- _THE INPUT_:
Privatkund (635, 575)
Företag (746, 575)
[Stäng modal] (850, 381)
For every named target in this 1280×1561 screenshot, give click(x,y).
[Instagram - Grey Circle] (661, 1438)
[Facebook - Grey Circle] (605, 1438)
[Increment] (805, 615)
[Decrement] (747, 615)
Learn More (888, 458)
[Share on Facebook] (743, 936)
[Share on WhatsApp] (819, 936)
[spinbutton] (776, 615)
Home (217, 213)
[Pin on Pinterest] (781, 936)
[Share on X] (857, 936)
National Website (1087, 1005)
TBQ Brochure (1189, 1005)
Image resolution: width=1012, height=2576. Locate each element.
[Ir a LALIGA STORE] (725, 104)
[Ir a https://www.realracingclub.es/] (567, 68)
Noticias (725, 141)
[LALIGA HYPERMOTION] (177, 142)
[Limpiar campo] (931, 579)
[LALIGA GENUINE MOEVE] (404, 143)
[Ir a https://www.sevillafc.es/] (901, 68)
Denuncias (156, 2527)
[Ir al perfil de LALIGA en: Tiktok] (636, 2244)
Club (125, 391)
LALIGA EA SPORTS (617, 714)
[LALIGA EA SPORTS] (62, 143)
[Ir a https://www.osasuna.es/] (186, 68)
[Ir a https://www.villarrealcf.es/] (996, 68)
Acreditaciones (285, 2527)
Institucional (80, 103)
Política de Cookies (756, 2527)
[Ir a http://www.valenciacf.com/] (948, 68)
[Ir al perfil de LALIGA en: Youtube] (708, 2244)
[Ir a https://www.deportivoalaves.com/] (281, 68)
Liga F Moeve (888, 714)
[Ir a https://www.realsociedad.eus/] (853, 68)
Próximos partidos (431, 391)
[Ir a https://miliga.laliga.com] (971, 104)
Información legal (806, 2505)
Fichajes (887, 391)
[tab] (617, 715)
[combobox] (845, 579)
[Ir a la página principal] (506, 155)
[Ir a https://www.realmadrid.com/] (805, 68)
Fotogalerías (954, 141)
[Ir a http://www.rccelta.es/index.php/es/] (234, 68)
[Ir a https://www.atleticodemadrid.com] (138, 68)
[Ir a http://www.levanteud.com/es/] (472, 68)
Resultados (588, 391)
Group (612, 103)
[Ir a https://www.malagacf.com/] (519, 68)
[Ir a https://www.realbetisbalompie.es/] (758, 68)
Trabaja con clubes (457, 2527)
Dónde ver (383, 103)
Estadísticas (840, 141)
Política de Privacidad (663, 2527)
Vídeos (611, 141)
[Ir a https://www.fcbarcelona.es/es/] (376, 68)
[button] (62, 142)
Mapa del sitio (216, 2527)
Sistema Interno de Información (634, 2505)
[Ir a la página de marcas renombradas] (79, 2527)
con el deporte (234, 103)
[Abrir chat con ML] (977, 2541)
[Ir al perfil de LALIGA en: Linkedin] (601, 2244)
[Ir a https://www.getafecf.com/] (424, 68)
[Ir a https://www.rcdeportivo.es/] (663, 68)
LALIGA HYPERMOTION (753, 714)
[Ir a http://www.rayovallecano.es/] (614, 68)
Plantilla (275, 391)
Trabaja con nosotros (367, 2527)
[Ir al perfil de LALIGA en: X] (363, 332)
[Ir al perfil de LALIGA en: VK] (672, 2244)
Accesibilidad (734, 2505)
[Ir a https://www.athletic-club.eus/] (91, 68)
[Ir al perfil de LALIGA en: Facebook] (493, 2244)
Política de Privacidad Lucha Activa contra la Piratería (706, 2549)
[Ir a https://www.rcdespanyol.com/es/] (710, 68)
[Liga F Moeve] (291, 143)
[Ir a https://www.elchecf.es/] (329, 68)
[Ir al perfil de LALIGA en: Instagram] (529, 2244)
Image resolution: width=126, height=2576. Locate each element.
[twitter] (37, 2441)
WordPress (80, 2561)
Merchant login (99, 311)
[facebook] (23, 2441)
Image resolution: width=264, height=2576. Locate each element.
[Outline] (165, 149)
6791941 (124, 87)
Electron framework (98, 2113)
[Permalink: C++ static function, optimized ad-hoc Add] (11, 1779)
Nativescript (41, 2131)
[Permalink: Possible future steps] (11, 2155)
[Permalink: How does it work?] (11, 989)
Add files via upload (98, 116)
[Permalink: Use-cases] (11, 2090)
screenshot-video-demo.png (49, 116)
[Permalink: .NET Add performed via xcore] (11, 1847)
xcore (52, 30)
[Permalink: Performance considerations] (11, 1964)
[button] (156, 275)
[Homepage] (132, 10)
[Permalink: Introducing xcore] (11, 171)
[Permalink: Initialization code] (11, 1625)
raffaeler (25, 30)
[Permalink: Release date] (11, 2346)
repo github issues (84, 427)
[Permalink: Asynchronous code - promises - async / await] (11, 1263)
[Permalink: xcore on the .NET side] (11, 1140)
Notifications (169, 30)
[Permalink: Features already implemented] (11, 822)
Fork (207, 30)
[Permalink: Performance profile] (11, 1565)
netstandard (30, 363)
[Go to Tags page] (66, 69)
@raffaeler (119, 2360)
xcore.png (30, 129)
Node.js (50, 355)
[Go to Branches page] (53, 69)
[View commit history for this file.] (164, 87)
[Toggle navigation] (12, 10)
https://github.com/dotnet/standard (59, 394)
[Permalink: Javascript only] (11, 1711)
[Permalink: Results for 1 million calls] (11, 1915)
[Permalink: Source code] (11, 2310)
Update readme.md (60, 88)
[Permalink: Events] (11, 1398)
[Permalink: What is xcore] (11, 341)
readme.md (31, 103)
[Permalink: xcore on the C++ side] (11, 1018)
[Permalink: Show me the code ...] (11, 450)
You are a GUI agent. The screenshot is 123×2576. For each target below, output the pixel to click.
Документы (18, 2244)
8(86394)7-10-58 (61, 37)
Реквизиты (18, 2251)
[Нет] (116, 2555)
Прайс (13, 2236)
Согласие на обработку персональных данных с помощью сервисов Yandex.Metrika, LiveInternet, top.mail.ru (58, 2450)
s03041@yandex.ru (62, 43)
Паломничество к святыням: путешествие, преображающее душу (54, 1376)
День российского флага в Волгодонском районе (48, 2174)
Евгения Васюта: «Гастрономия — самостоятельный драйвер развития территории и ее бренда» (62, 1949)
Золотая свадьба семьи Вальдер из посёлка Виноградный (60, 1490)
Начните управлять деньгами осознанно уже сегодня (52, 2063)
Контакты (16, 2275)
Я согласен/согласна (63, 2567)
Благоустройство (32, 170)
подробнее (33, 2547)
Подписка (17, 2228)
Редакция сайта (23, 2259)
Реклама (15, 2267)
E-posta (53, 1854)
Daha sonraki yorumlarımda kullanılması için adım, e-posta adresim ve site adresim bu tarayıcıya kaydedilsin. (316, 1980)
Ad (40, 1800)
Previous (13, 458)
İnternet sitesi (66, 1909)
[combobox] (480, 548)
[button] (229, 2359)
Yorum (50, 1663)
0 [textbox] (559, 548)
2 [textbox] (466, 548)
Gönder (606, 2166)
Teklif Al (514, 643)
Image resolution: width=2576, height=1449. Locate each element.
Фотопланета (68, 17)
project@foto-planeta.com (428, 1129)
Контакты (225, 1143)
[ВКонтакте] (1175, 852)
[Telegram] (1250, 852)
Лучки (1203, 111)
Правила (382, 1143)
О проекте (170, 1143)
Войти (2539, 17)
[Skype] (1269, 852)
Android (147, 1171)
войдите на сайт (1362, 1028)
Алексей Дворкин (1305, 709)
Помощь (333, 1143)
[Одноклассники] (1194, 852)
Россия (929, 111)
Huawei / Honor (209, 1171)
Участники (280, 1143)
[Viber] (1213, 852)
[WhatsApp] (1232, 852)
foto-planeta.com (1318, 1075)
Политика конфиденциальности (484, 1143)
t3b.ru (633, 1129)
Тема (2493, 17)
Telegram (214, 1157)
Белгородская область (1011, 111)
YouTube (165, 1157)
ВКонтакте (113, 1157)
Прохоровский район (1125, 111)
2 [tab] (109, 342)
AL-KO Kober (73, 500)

- _WORK ITEM_:
Every line above with the string "planeta" in it should be copied into the answer.

- _TASK RESULT_:
project@foto-planeta.com (428, 1129)
foto-planeta.com (1318, 1075)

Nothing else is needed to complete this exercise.